Dataset excerpts →
*** Block opens ***

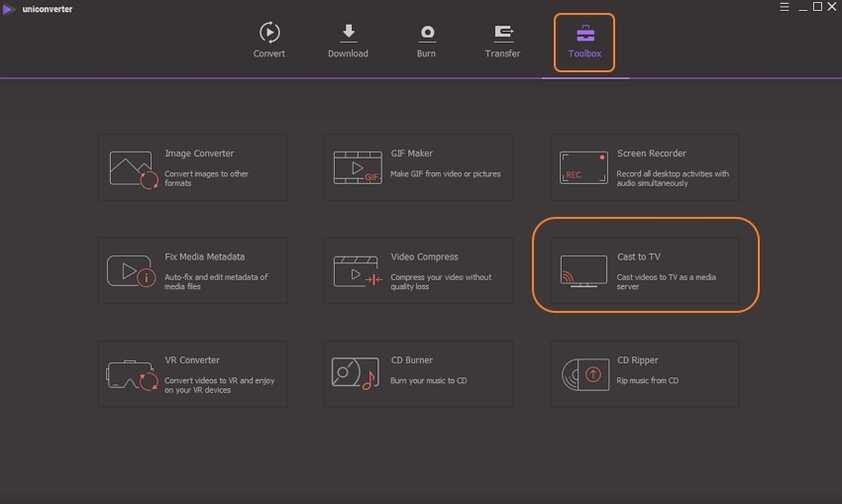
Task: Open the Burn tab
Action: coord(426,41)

*** Block closes ***
*** Block opens ***

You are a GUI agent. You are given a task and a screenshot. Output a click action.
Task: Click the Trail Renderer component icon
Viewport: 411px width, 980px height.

*** Block closes ***
*** Block opens ***

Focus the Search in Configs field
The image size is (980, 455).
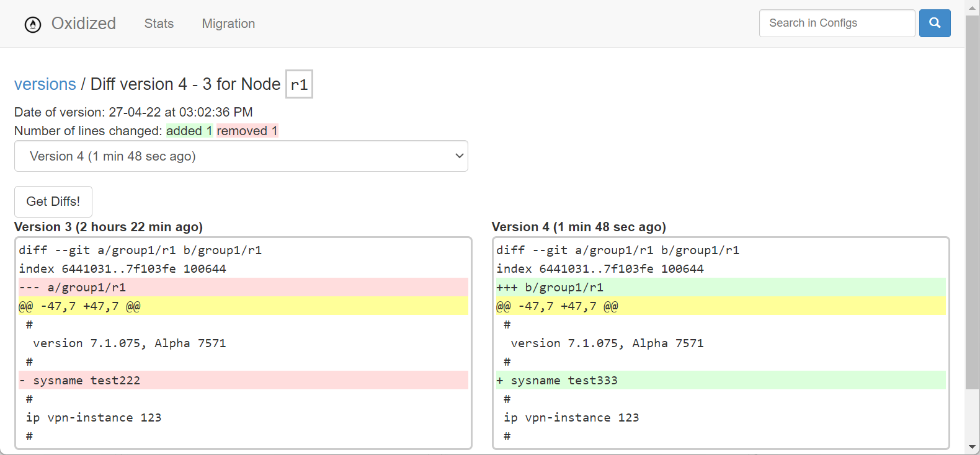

*** Block closes ***

What you need to do →
Look back at the entries above. Retype the line with "Focus the Search in Configs field", the line with "The image size is (980, 455).", and all lines in between.

Output for this task →
Focus the Search in Configs field
The image size is (980, 455).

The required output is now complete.